In dieser Kirche sagte der Präsident des
N.K. Hajduk Zürich zum Fernsehen von Vinkovci,
er betonte noch einmal die unermessliche Gastfreundlichkeit
der Gastgeber und die grosse Wichtigkeit eines
solchen Zusammenkommens.
Nach dem Spiel "Slavonac" Komletinci
gegen Hajduk Zürich, war auch die dritte
Halbzeit an der Reihe.
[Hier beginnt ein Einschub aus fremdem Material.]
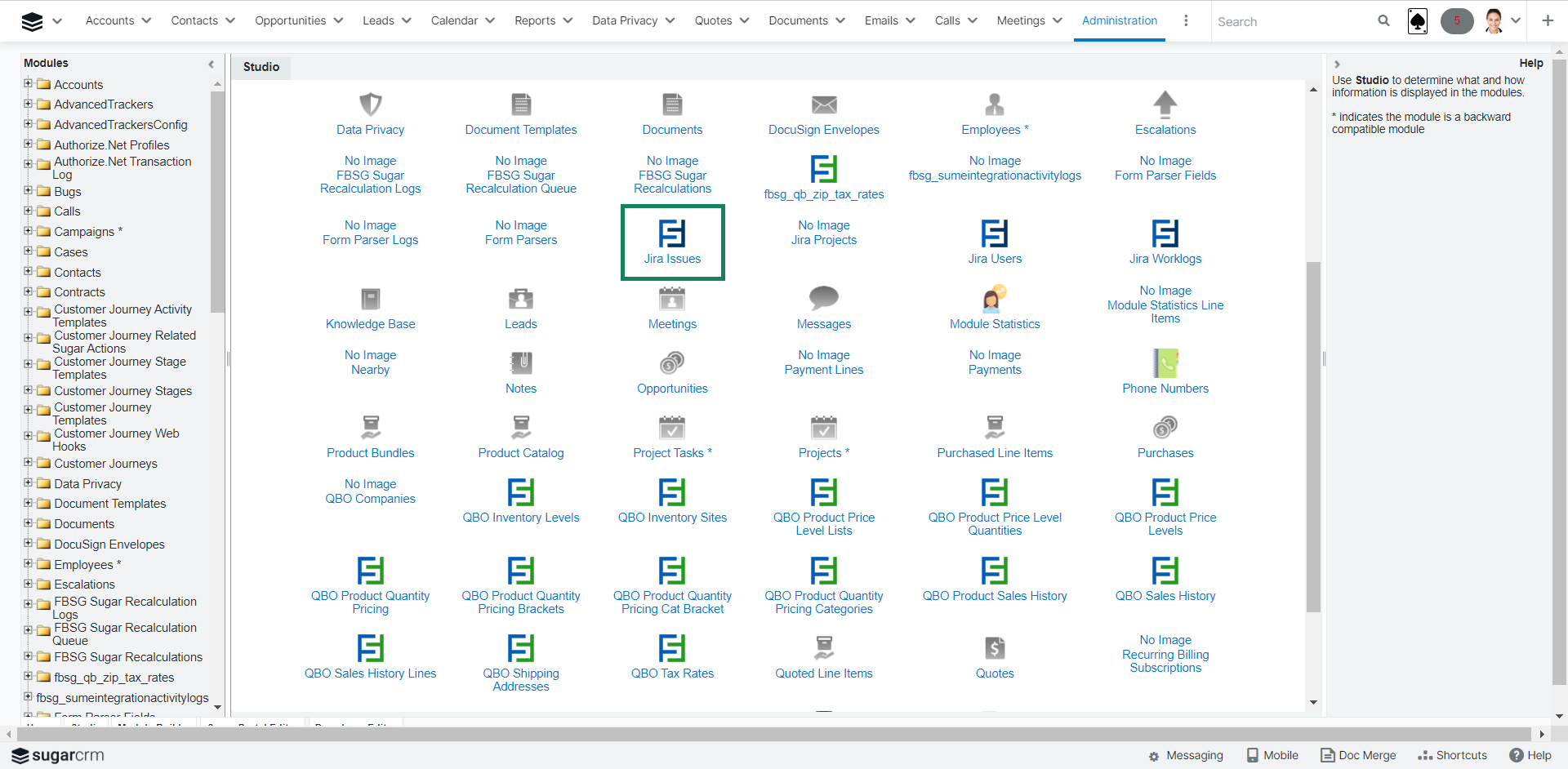The width and height of the screenshot is (1568, 769).
Task: Click the search magnifier icon
Action: [1383, 21]
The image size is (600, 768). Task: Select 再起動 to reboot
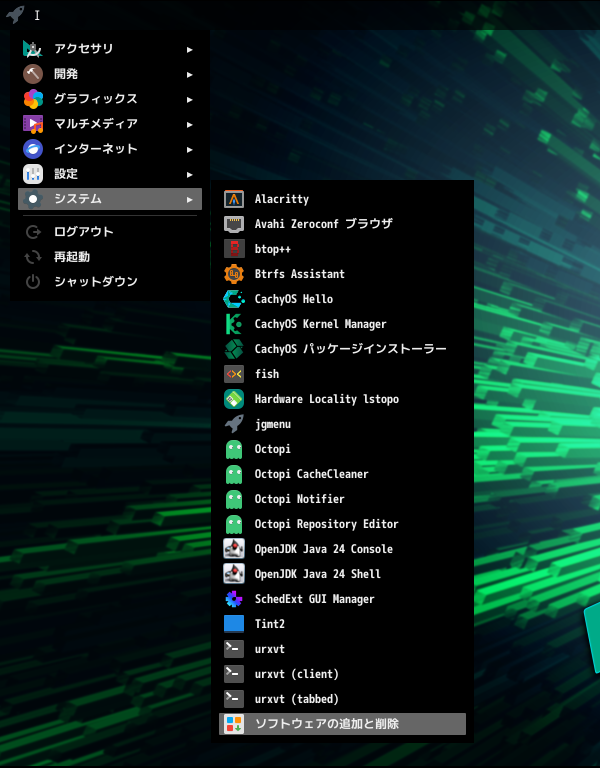pyautogui.click(x=72, y=257)
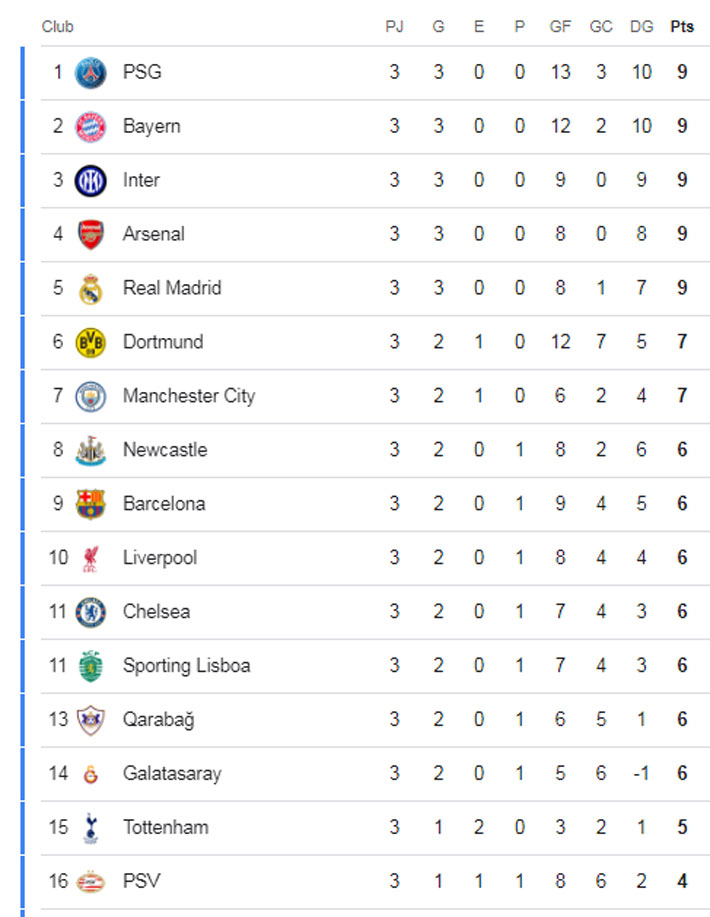Click the GF column header
This screenshot has width=710, height=917.
click(560, 27)
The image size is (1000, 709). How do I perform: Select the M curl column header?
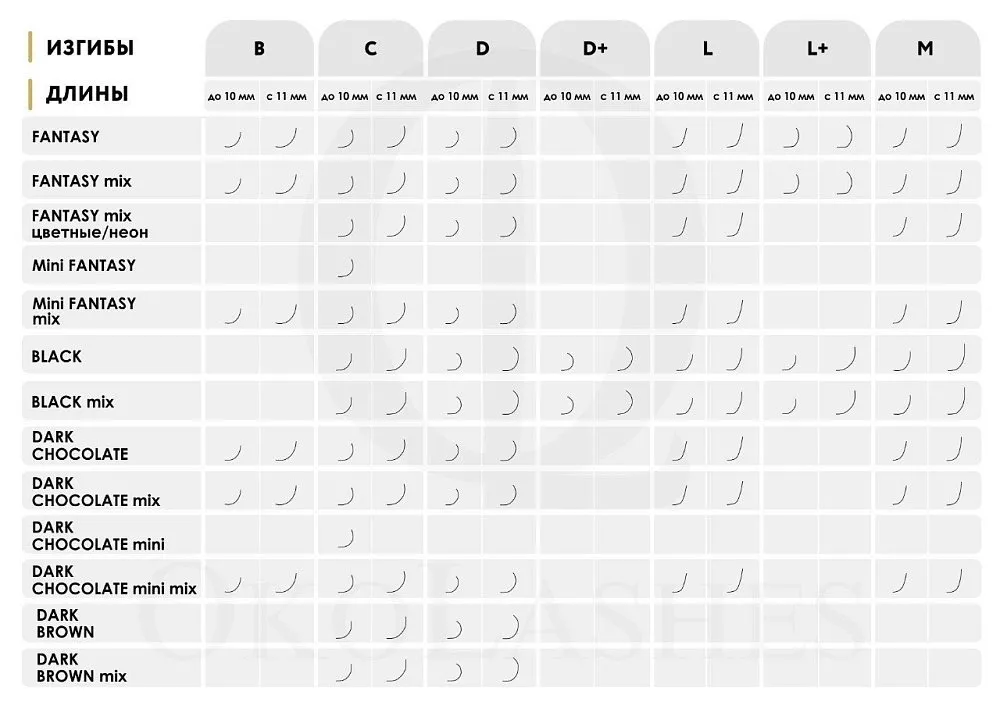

Wieder im Restaurant
"Kontra", bei der Anwesenheit vieler
Eingeladener, feierte der Club mit den Gastgebern
zusammen ein Fest, bei dem auch die Folklore
nicht vergessen wurde.
Der Präsident vom N.K. Slavonac Marko Saric
begrüsste die Gäste aus Zürich
und erwähnte dabei, dass der Club 1948
gegründet wurde und im nächsten Jahr
das 50jährige Jubiläum haben würde
(Das war 1997, heute sind es nun schon 53 Jahre)
und, dass die kleine Gemeinde Komletinci Kroatien
schon viele berühmte Sportler gegeben hat,
zu welchen auch Martin Novoselac, der heutige
Cheftrainer der jungen kroatischen Nationalmannschaft
gehöre.
Zu diesem Anlass übergab er dem Präsident
von N.K. Hajduk autochtone slawonische Souvenire:
Slawonischen Kulen (=Scharfe Salami), Slawonische
Sljivovica (=Schnaps) und einen besonderen Krug
für die Donation der Erneuerungen der zerstörten
Kirchen in Slawonien.
Der Bürgermeister der Gemeinde Otok, Josip
Saric, übergab Petar Duvnjak ein sehr schönes
Bild des dort heimischen Künstlers Mrkica,
das sicher in den Clubräumen des N.K. Hajduk
einen Platz finden wird.
Doch auch die Gäste kamen nicht mit leeren
Händen, so schenkte der Präsident
dem N.K. Slavonac im Namen des ganzen Clubs
eine Garnitur Trainingsanzüge.
Ein weiteres Geschenk war ein Ball, den V. Markovic
dem Kapitän vom N.K. Slavonac übergab.
Die Reise nach Slawonien wurde von Branko Miljak
organisiert, der selbst aus Komletinici stammt.